On an island, ten miles off the Maine coast. You have to take a ferry then walk since there aren't really any cars on the island.
Good beer too!
Can't say I've ever been there and I can't say I see myself ever getting there...but I'd like to try the Dark Mild one day.
Pen Druid is the only brewery in Rappahanock...could we go for quality vs remoteness vs distribution?
The Orkney Brewery and Einstök in Akureyri Ísland. I know there is some distribution in the states, but to visit...remote! I had the honor of being the first American to try the Puffin Ale back in 2017...pretty good. Remote!
Eola School Brewery in Eola, TX has got to be the most remote brewery I've ever encountered. Population was recorded at 218 in 1990. Believe it's closer to 54 for 2019. It's in an old Schoolhouse that has obviously seen better days, but the beer & pizza were solid as a diploma.
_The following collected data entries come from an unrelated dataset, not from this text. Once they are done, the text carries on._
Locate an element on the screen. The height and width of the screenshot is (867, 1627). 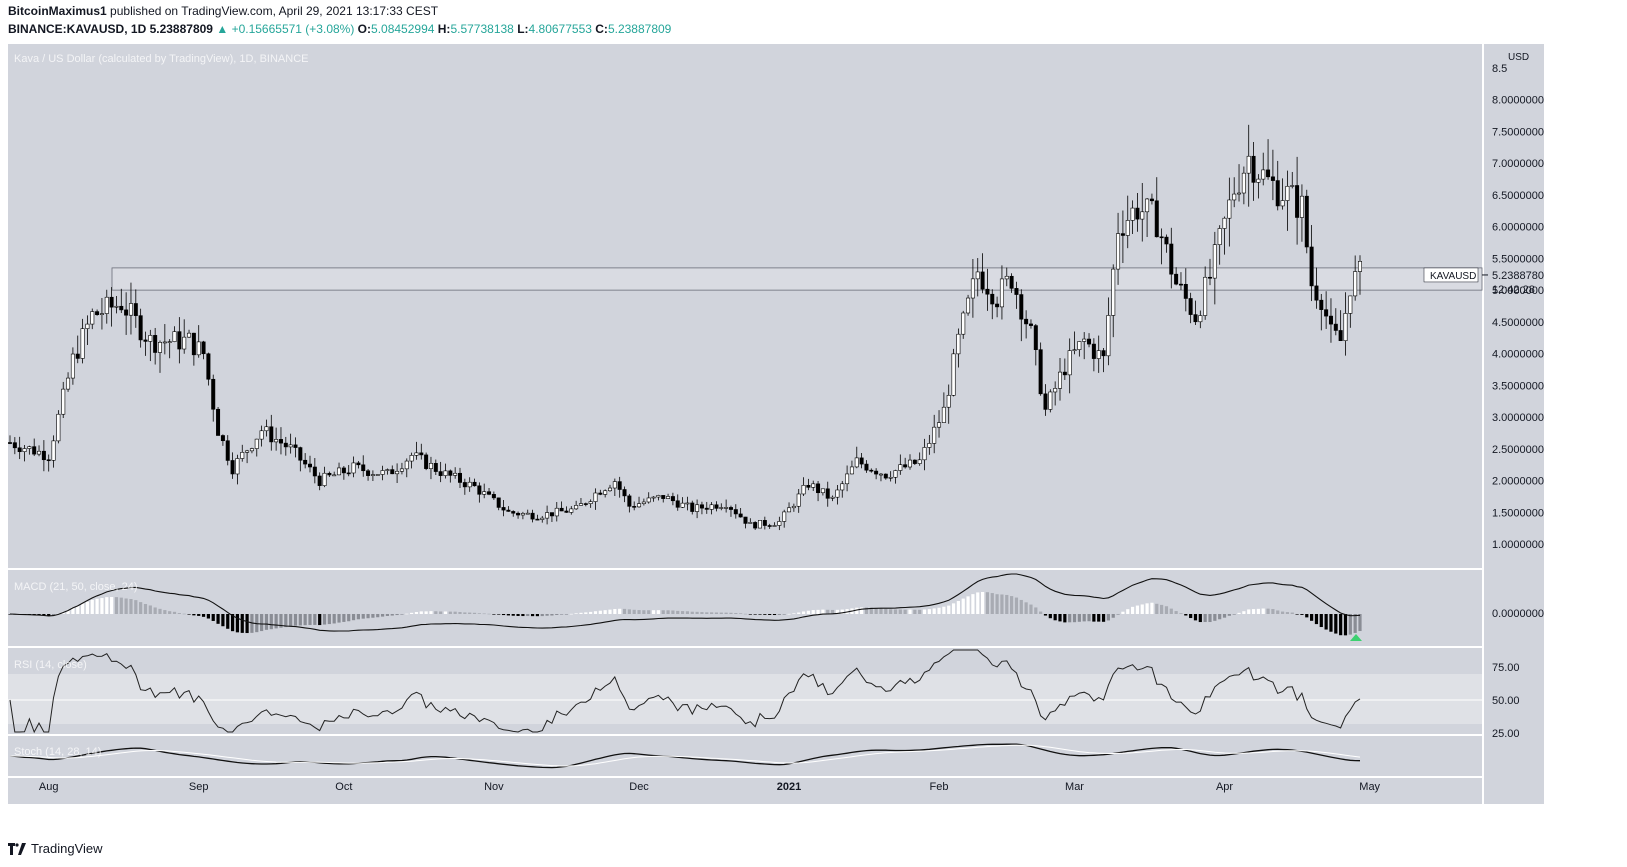
resistance-zone is located at coordinates (797, 279).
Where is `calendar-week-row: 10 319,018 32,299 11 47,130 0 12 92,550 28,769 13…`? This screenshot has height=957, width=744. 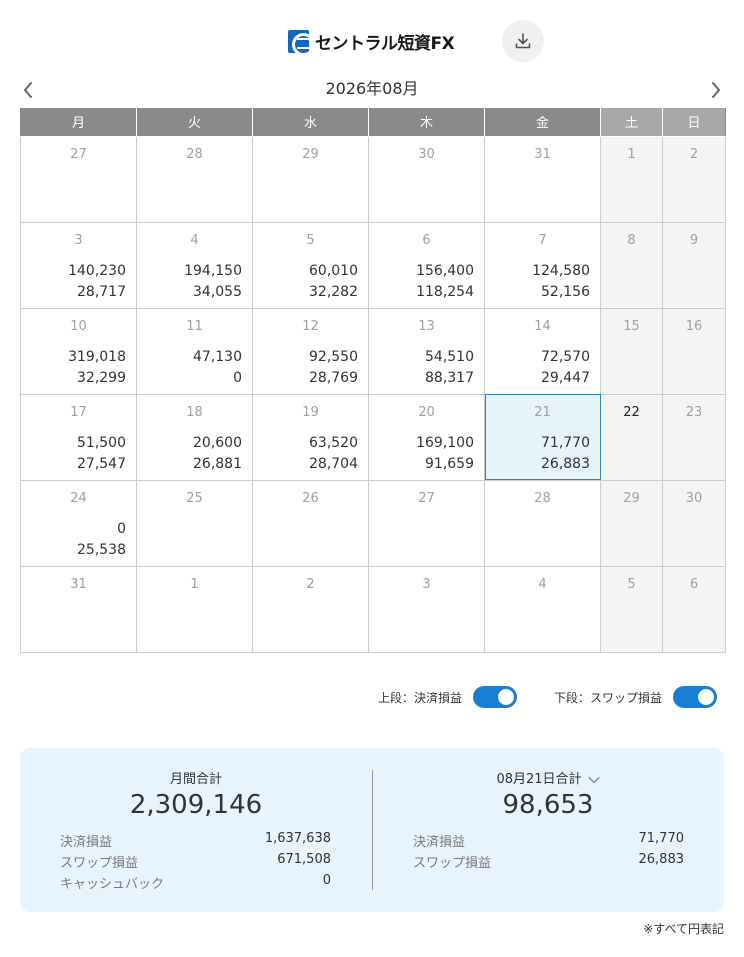 calendar-week-row: 10 319,018 32,299 11 47,130 0 12 92,550 28,769 13… is located at coordinates (373, 351).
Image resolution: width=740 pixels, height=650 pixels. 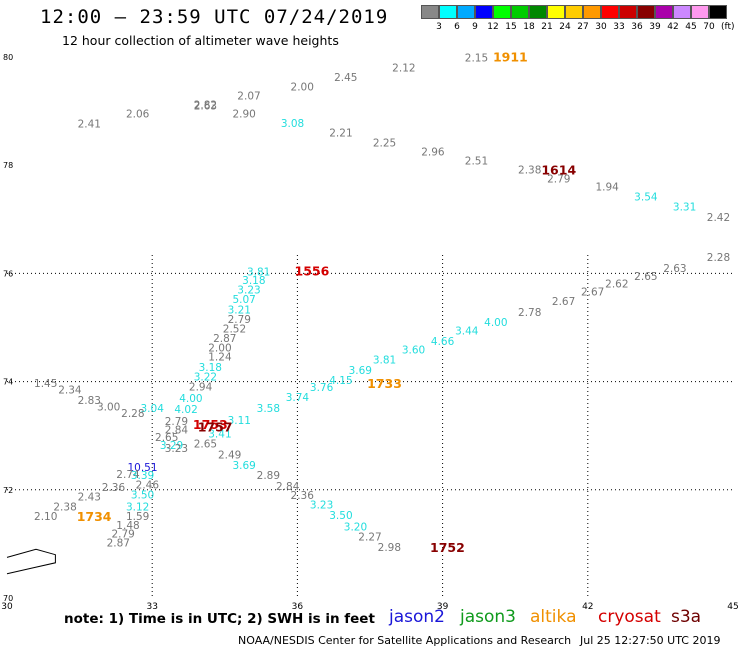 I want to click on wave-height-label: 1.45, so click(x=46, y=384).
It’s certainly off the beaten path that’s for sure, if your too remote how can you make money? You could brew beer at Moosehead Lake ME, population 63, but you can’t make money because it’s a logistical nightmare all the way around. But certainly Hill Farmstead is certainly a bitch to get to, winter must be unreal.
Hopkins Ordinary Aleworks is just right down the street in the basement of their B&B, so Pen Druid isn't the only one in Sperryville.
Ten Sleep Brewing in Ten Sleep Wyoming is rather remote.
Town was decent sized but this one felt far from from most everywhere but there.
I've been to Tuscon, Tucumcari, but not to Tehachipi or Tonapa. (so).
There is a classic Little Feet song that mentions all of those, named "Willin".
"And I've been from Tucson to Tucumcari
Tehachapi to Tonapah"
Give it a listen. Many have covered it.
Yup...still remote and neither distribute. Thanks for the reminder. The basement pub room/fireplace is going to be a nice hang out this winter. I should have know better..I have a 2018 Saison Noire from Hopkins in the fridge right now.
North Haven Brewing Company on North Haven Island, Maine in the middle of Pennobscott Bay. It’s accessible only by boat. Discovered it last year on an early fall sailing trip. Population is about 350-400. Had a great time there and met some interesting people. Don’t remember much about the beer.